[Opening Extracted text section]
BALDWIN COUNTY, Ala. (WKRG) — Sydnee Cantley has a presence that grabs your attention.

The University of South Alabama puts her front and center with the Jaguar Marching Band.

“It’s so surreal…a dream come true,” Cantley said.

The moves of the 18-year-old feature twirler look effortless even when her batons are on fire.

“I love it,” Cantley said. “It’s so much fun especially performing in front of people because they’re always like..ohhh..my gosh! She’s gonna burn herself. Oh my goodness! She’s twirling fire! What’s gonna happen next?”

For Sydnee, manipulating a two and a half foot steel stick flawlessly is more than athleticism. It’s an escape.

“It’s been my saving grace,” she said. “It’s really gotten me through so much, and it’s just been the way to release all my emotions like if I was frustrated or upset or sad. It was just a good distraction for me, and it just gave me something to go to. To go outside, throw the baton and get all the anger out.”

That anger came from fear and pain. When she was 7, her mother committed suicide.
[Closing Extracted text section]
▸ **Questions on the material**
A. Answer these questions using the news story about Sydnee Cantley:
(i) With which band does the University of South Alabama feature her?
(ii) How old is she?
(iii) How long is the steel stick she twirls?
B. Carry the news story about Sydnee Cantley forward from its final sentence.
[Opening Extracted data section]
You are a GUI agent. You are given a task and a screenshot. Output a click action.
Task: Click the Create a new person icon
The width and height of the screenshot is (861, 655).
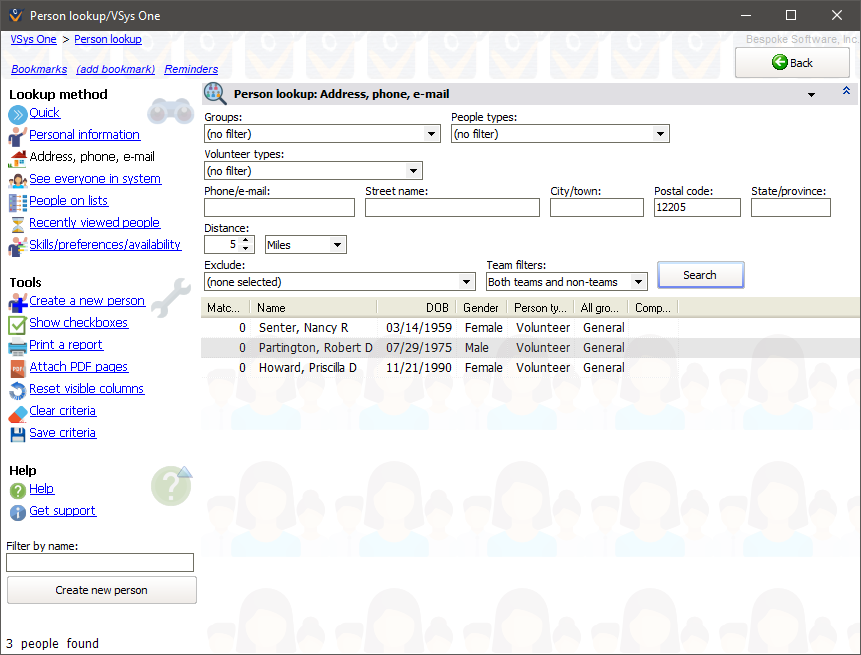[x=15, y=300]
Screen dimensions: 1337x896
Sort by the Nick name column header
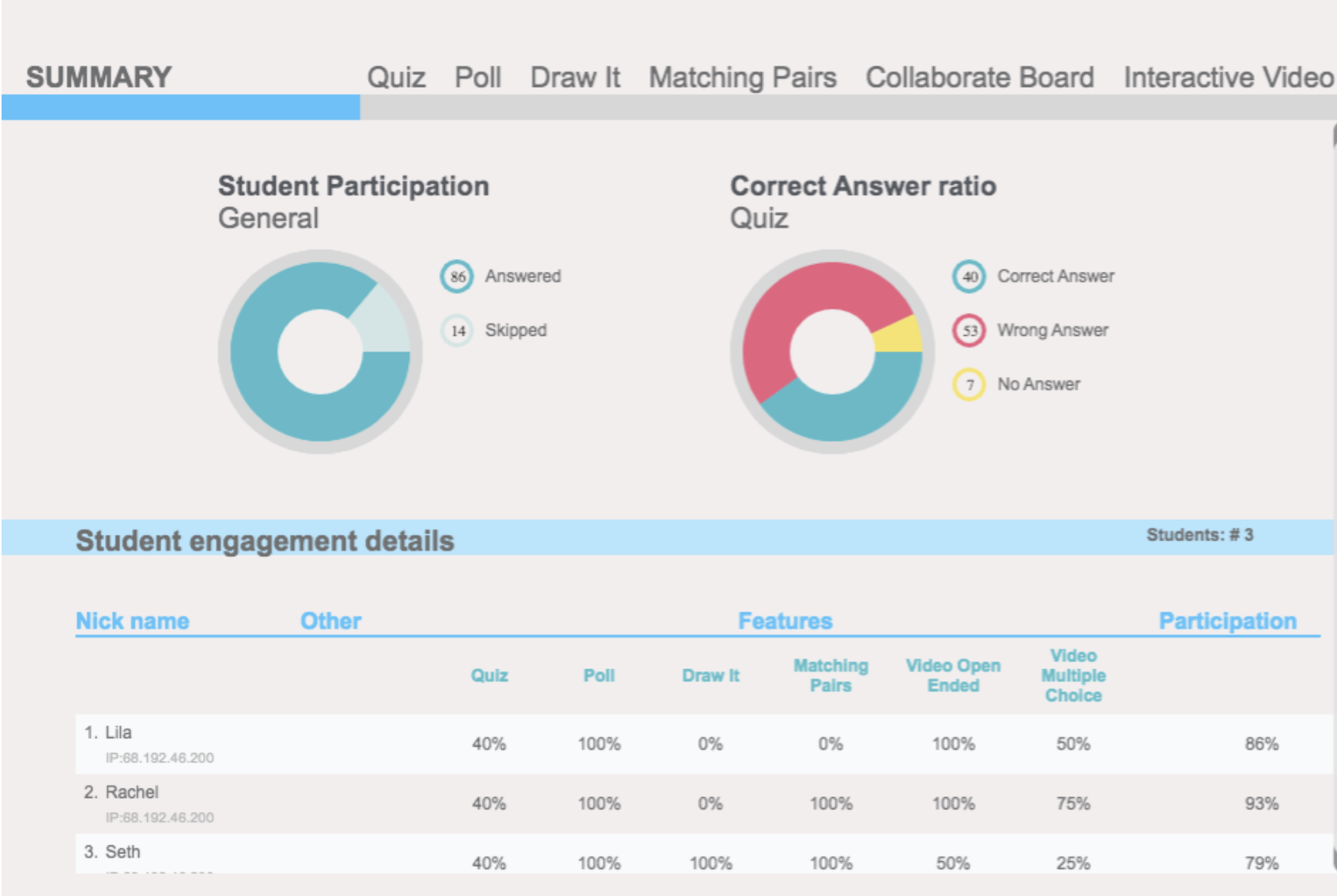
[Closing Extracted data section]
▸ **Response list**
A.
(i) The Jaguar Marching Band
(ii) 18
(iii) Two and a half feet

B.
“I wonder what she would have like…thinks about me going into a nursing major,” Cantley said. “Or I wonder what she thinks about me twirling. Or I wonder what she would be like as a pageant mom. I just think of those little things like that.”

How her mother died is something Sydnee kept secret until she started high school and was diagnosed with thyroid cancer not once but twice.

“I just asked. Why me? Like why do all these things keep happening to me,” she said.

When Sydnee’s mother died, she moved to Baldwin County to live with her grandparents. To this day, she holds on to her grandmother’s advice.

“Everything happens for a reason,” she said. “Even though we may not know it in the moment, we’ll know one day and the best thing we can do is take everything that happens in our life as a learning experience and grow from it.”

“I found the confidence to use my voice and to share my story and to step up and to be able to help save lives. That’s what I knew, that was my reasoning for all this happening. It was just to help others.”

Named Miss Gulf Coast, she uses her title to also spread mental health awareness by sharing the story of losing her mother.

“The last thing I remember was her tucking me into bed, giving me a hug and kiss, telling me goodnight and that she loved me,” she said.

What fuels her is the validation she receives when she connects with others who’ve also suffered.

“Once I heard that, I knew that I had touched a life,” she said. “I knew that my message just needed to be heard.”

Sydnee’s push for adolescent wellness checkups addressing physical and mental health has the attention of local leaders even the governor. Her plans are bigger, to compete for Miss Alabama, Miss America and spread her initiative nationwide.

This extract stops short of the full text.